The post about entrepreneurs that was never supposed to be published - Duskic
http://duskic.com/the-post-about-entrepreneurs-that-was-never-supposed-to-be-published/

======
nickler
Hey, it's frustrating isn't it? I remember my first year with my first
business. I remember feeling so alone, so unappreciated, and so completely
overwhelmed by the stakes of the game.

I remember that they were the best years of my life.

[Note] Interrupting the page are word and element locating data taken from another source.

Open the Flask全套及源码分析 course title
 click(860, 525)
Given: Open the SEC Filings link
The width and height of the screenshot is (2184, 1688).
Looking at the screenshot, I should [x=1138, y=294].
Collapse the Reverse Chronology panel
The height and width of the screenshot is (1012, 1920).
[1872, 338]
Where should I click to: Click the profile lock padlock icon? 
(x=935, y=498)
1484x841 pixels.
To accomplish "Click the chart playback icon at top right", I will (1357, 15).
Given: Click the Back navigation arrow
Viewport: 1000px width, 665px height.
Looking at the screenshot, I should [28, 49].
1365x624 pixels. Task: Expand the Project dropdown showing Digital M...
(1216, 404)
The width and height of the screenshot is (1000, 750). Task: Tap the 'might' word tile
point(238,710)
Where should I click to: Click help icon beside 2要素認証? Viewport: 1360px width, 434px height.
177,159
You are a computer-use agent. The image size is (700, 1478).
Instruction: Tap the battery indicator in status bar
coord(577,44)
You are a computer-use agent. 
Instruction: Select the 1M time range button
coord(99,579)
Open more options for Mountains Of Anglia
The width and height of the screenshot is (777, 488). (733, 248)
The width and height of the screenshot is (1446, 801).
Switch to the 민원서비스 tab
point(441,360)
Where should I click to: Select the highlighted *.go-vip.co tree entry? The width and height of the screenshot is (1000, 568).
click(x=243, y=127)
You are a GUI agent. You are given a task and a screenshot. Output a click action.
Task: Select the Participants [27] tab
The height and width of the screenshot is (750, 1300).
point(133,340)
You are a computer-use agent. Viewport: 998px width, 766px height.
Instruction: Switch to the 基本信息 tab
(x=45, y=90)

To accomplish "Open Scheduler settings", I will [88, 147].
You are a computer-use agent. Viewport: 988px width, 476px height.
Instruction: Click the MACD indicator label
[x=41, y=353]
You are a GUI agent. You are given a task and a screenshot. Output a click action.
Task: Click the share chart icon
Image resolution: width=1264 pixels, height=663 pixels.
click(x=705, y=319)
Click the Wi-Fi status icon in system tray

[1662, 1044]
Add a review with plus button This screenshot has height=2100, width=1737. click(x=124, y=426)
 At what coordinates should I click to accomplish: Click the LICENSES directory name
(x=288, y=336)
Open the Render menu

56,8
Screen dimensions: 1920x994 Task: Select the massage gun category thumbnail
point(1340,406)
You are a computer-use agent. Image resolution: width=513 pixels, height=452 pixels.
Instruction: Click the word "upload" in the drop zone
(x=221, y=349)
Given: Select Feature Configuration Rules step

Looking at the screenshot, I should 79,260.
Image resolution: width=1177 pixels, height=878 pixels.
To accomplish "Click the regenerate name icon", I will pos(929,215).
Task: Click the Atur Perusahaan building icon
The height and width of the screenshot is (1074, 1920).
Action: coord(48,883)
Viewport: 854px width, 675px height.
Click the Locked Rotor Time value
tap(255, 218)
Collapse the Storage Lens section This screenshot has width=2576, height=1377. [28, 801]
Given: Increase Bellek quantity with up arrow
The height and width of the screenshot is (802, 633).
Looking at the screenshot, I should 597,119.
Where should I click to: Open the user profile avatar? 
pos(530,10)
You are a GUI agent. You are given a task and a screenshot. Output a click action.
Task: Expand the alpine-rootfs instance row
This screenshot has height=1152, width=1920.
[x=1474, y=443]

10 years later, after reaching the success i craved, the validation, and the
confidence of knowing I could do it again, I sold everything and started from
scratch.

I haven't had an income for 2 years, I've never been in more debt, and I've
heard 'no' from hundreds, 'get more customers' from thousands, and been
ignored by millions.

Also, I've never felt more successful.

Entrepreneurship is hard, but that's why I love it. Everyone expects you to
fail, the incumbents build walled gardens, customers want you to work for
free, and your friends don't believe you're smart enough, focused enough, or
have what it takes.

It's our job to stand alone against a crowd, and when the wave of dissent and
disbelief has crashed over us, stand steadfast.

Our refusal to accept the status quo is an insult to those who have built a
life around it, and while they never accept us as one of them, they eventually
respect us for refusing to buckle, and join the herd.

You said you might take some flack for this article, but you shouldn't. You
described the feelings we all have quite succinctly. I just hope I can remind
you of the other feelings that might keep you focused, and forging ahead.

Best of luck.